EXTRACT PROVIDED »
+++

Availability of Quarterly Portfolio Schedule
Empower Funds files its complete schedule of portfolio holdings with the Securities and Exchange Commission ("SEC") for the first and third quarters of each fiscal year on Form N-PORT. Empower Funds’ Form N-PORT reports are available on the SEC’s website at https://www.sec.gov, and may be reviewed and copied at the SEC’s Public Reference Room in Washington, D.C. Information on the operation of the Public Reference Room may be obtained by calling (800) SEC-0330.
Changes in and Disagreements with Accountants
There were no changes in or disagreements with the Funds' accountants during the reporting period.
Availability of Proxy Voting Policies and Procedures
A description of the policies and procedures that Empower Funds uses to determine how to vote proxies relating to portfolio securities is available without charge, upon request, by calling (866) 831-7129, and on the Empower Funds website at https://www.empower.com/investments/empower-funds/fund-documents.

+++

MATERIAL »
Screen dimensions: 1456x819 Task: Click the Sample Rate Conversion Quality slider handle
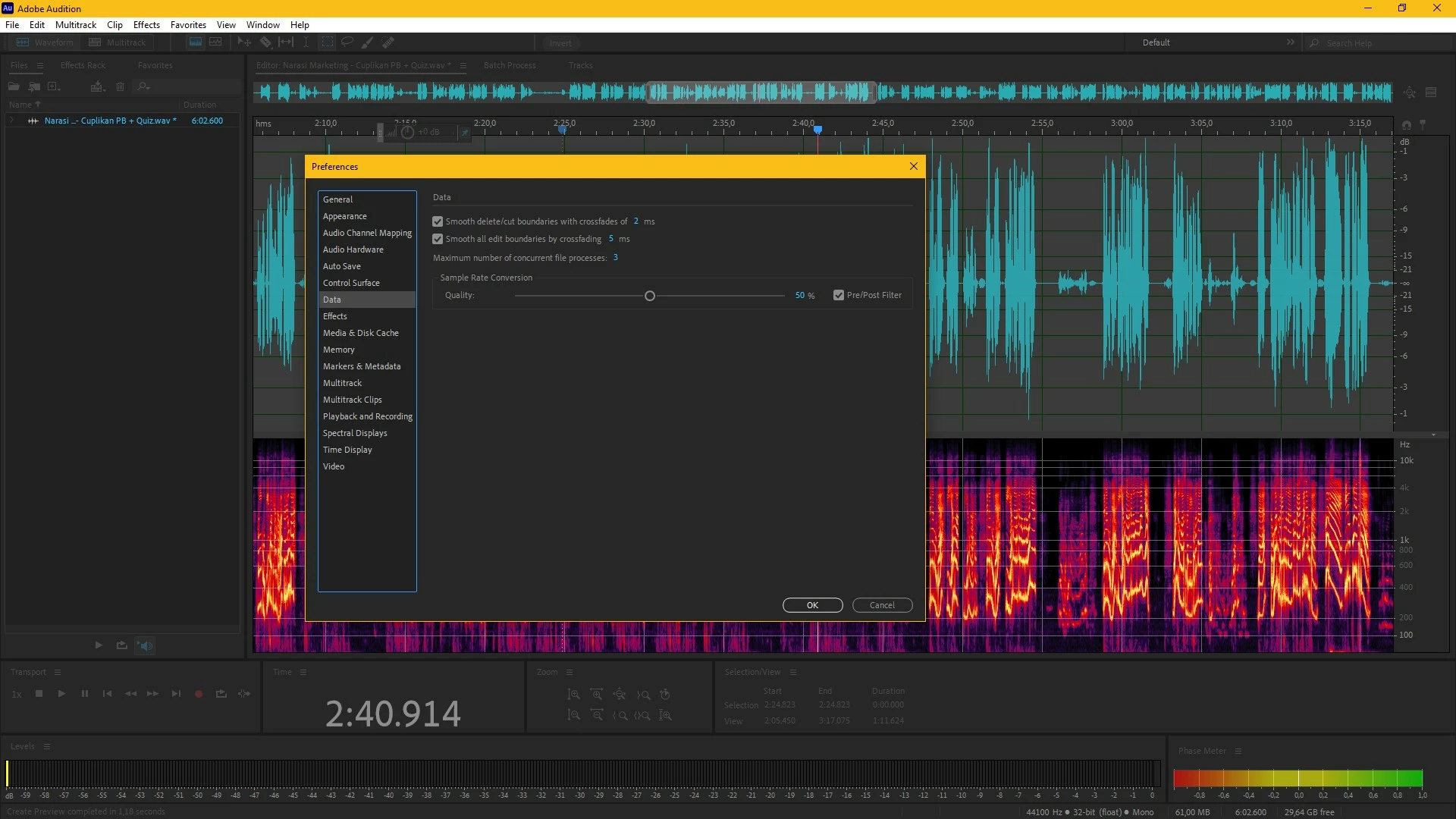click(650, 296)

+++

WHAT THIS TASK INVOLVES » According to the Empower Funds disclosure, what number can be called for information on how the SEC's Public Reference Room operates?

SOLUTION FOR THIS EXERCISE » (800) SEC-0330